## What the task requires
Exactly the lines from the one with "You are a computer-use agent. This" through the final line of the entries, and nothing else, should appear in the answer; no pictures go in it.
|---|
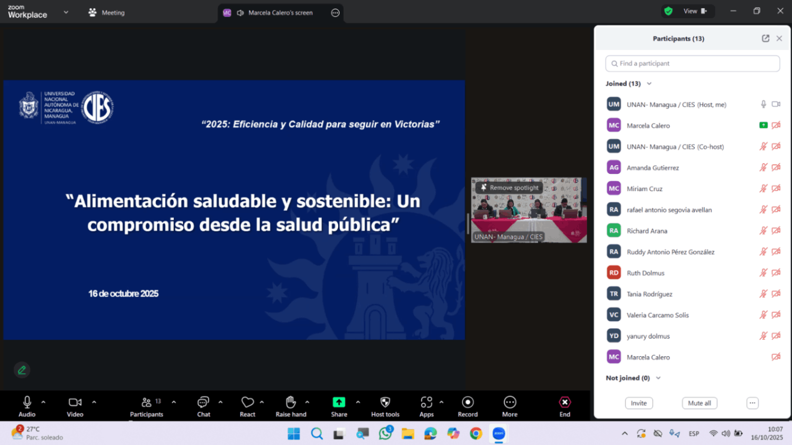Toggle microphone with Audio button
This screenshot has width=792, height=445.
click(27, 403)
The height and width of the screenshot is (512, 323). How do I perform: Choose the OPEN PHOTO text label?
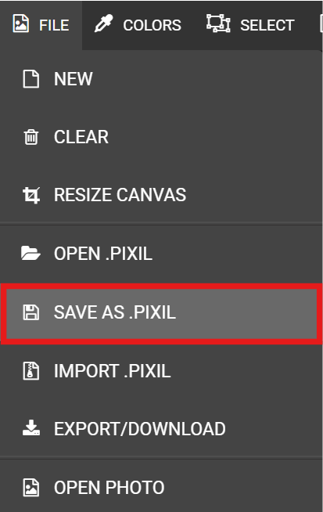(109, 488)
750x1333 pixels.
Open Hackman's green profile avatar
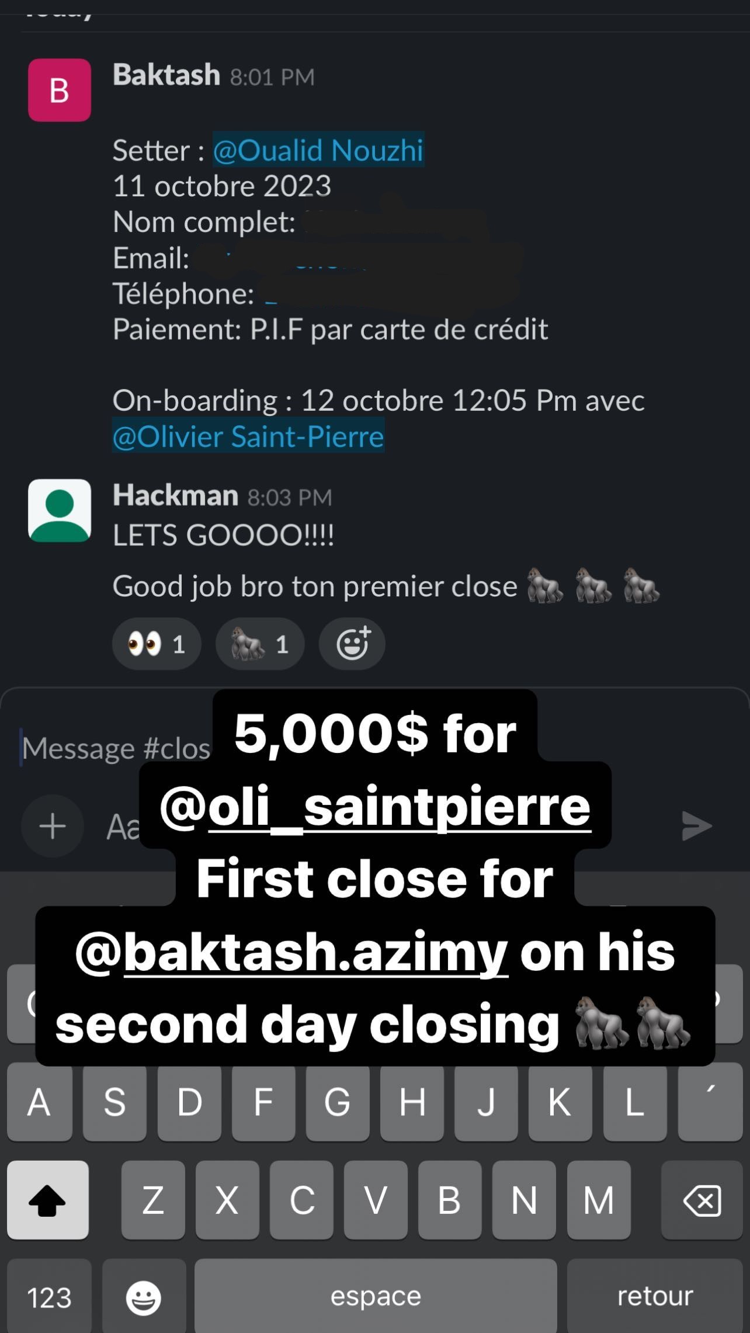60,511
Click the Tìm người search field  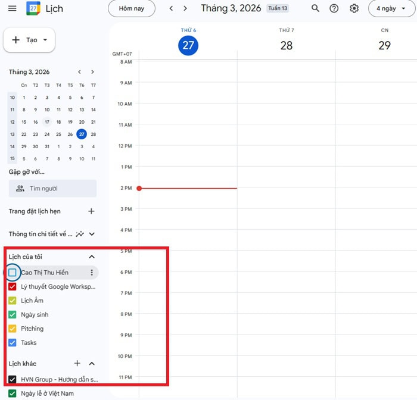click(52, 189)
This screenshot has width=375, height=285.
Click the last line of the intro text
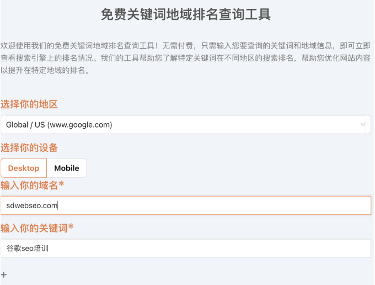pyautogui.click(x=45, y=70)
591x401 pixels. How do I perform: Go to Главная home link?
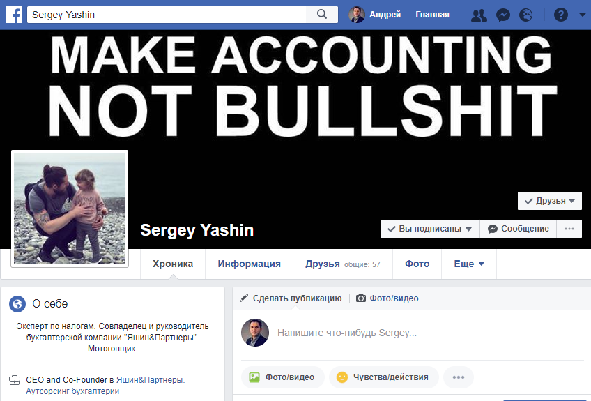[432, 15]
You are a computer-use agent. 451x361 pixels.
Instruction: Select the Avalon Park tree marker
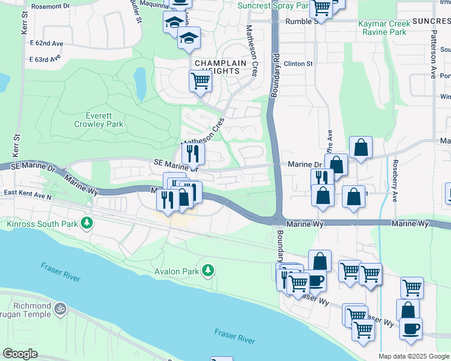208,271
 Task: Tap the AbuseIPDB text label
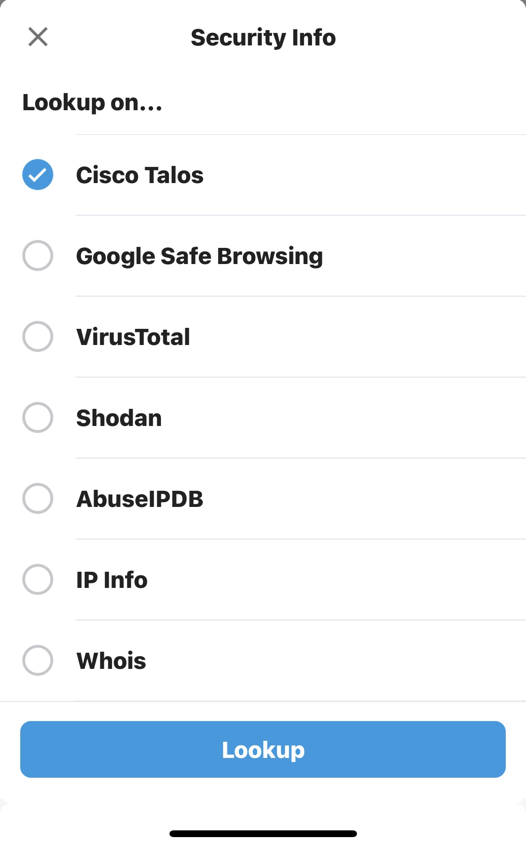point(140,499)
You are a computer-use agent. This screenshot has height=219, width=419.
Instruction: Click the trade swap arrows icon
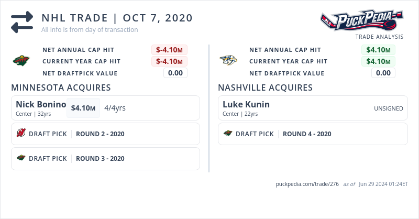pos(22,22)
|---|
## Task response
You are a computer-use agent. This screenshot has height=219, width=419.
Instruction: Click the trade swap arrows icon
pos(22,22)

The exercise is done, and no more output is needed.